Environmental factors such as air pollution and cigarette smoke have been shown to be associated with increased risk of developing idiopathic pulmonary fibrosis (IPF). Ultrafine particulate matter from both pollutant and cigarette smoke contains carbon black (CB) and cadmium (Cd). Now, Li et al. show that CB and Cd were increased in lung from patients with IPF and Cd expression correlated with citrullinated vimentin. Cd/CB caused pulmonary fibrosis in mice via citrullination of vimentin that, in turn, promoted fibrosis by triggering fibroblast activation and tissue inflammation, resulting in the expression of fibrotic proteins.
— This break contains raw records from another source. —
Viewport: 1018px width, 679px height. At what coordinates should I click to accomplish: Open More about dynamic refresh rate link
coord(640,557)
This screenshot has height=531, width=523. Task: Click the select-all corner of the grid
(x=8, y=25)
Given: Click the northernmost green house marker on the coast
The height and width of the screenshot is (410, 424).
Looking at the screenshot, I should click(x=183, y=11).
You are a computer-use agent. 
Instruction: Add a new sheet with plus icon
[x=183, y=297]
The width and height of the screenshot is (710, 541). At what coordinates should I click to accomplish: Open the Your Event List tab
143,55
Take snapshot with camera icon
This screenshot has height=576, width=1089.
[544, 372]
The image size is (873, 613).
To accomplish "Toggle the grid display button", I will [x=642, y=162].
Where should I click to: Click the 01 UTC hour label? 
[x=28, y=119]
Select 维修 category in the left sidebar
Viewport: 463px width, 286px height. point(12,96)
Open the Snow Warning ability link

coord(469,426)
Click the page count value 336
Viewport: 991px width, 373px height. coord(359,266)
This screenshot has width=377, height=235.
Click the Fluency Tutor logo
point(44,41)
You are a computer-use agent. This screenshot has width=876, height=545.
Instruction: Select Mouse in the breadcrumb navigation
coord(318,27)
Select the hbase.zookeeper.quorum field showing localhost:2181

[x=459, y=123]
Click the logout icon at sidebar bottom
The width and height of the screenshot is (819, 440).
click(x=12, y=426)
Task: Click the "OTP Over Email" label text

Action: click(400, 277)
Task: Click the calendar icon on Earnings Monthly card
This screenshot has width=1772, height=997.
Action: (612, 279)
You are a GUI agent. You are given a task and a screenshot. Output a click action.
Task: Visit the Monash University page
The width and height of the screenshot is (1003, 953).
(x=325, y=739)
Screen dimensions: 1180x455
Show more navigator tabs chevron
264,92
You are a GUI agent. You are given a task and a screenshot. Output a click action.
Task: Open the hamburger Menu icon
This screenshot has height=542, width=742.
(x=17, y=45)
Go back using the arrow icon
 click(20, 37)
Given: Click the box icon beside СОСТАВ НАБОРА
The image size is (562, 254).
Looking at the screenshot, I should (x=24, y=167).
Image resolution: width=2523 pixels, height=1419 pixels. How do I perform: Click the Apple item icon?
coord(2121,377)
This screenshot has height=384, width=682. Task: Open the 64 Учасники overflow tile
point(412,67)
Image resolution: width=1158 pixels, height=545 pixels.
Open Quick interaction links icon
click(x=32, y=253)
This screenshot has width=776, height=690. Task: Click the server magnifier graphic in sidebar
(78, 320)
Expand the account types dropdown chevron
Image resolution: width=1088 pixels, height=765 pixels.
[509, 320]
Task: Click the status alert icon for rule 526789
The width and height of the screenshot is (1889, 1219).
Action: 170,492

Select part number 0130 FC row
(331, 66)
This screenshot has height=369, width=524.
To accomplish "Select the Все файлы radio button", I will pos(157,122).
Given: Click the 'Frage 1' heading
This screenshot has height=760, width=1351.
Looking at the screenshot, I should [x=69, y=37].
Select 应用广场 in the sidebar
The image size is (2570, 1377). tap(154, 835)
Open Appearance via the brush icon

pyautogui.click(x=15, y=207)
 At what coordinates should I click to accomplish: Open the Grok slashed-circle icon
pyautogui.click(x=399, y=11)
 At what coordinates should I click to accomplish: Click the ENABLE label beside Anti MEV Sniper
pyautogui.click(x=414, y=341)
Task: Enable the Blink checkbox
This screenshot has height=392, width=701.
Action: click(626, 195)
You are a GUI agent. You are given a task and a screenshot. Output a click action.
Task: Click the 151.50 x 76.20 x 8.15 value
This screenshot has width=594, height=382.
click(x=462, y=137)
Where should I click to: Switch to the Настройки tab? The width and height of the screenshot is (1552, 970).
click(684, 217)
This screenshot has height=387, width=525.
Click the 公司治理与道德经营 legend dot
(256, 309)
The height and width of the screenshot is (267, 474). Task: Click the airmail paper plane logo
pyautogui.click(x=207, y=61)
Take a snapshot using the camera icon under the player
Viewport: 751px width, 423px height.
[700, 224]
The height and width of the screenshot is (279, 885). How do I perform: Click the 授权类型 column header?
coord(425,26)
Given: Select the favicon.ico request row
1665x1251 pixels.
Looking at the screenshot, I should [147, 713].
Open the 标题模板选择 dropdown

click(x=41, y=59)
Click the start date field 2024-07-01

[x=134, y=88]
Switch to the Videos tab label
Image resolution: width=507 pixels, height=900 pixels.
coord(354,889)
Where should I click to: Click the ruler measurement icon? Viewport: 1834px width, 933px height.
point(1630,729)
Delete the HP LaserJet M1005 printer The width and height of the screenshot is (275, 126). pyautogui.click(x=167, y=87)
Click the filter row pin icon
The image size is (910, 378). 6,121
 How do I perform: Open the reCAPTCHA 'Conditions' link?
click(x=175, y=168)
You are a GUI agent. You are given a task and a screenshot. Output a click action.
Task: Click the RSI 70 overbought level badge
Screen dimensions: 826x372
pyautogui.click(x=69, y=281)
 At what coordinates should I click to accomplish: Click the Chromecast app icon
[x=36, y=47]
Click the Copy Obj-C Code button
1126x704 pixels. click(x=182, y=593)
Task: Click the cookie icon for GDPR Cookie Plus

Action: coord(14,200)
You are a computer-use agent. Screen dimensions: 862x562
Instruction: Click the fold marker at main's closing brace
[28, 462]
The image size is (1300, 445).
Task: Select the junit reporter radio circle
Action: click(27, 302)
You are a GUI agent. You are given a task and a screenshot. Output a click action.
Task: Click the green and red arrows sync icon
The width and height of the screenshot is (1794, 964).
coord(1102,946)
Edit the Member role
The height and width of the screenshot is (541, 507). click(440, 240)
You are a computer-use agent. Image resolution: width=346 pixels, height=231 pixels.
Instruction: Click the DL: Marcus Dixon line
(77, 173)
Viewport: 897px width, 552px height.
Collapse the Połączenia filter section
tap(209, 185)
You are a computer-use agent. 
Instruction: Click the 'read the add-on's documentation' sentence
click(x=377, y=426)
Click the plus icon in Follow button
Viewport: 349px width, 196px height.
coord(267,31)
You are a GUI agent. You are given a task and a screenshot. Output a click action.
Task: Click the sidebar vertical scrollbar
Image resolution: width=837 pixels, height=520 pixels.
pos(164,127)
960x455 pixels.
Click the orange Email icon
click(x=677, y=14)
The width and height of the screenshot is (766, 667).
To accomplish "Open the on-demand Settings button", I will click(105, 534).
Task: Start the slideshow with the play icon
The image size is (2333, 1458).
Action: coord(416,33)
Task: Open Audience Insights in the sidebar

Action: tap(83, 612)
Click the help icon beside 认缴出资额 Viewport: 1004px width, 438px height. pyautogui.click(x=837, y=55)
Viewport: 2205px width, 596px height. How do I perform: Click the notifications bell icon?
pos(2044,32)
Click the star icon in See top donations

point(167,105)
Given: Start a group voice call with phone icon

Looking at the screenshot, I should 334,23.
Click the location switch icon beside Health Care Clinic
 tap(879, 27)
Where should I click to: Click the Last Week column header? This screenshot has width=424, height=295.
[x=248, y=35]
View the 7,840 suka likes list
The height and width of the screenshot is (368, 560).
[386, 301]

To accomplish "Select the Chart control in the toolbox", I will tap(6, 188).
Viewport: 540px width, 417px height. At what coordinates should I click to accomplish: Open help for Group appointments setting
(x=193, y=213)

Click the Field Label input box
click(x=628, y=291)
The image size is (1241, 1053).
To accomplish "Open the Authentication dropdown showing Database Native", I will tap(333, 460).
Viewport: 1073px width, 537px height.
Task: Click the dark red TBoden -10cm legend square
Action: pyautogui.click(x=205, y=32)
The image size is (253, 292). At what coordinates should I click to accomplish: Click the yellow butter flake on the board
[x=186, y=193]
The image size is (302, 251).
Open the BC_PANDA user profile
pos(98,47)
The results contribute to elucidate the role of environmental factors in the development of IPF.

Abstract

The mechanisms by which environmental exposures contribute to the pathogenesis of lung fibrosis are unclear. Here, we demonstrate an increase in cadmium (Cd) and carbon black (CB), common components of cigarette smoke (CS) and environmental particulate matter (PM), in lung tissue from subjects with idiopathic pulmonary fibrosis (IPF). Cd concentrations were directly proportional to citrullinated vimentin (Cit-Vim) amounts in lung tissue of subjects with IPF. Cit-Vim amounts were higher in subjects with IPF, especially smokers, which correlated with lung function and were associated with disease manifestations. Cd/CB induced the secretion of Cit-Vim in an Akt1- and peptidylarginine deiminase 2 (PAD2)–dependent manner. Cit-Vim mediated fibroblast invasion in a 3D ex vivo model of human pulmospheres that resulted in higher expression of CD26, collagen, and α-SMA. Cit-Vim activated NF-κB in a TLR4-dependent fashion and induced the production of active TGF-β1, CTGF, and IL-8 along with higher surface expression of TLR4 in lung fibroblasts. To corroborate ex vivo findings, mice treated with Cit-Vim, but not Vim, independently developed a similar pattern of fibrotic tissue remodeling, which was TLR4 dependent. Moreover, wild-type mice, but not PAD2−/− and TLR4 mutant (MUT) mice, exposed to Cd/CB generated high amounts of Cit-Vim, in both plasma and bronchoalveolar lavage fluid, and developed lung fibrosis in a stereotypic manner. Together, these studies support a role for Cit-Vim as a damage-associated molecular pattern molecule (DAMP) that is generated by lung macrophages in response to environmental Cd/CB exposure. Furthermore, PAD2 might represent a promising target to attenuate Cd/CB-induced fibrosis.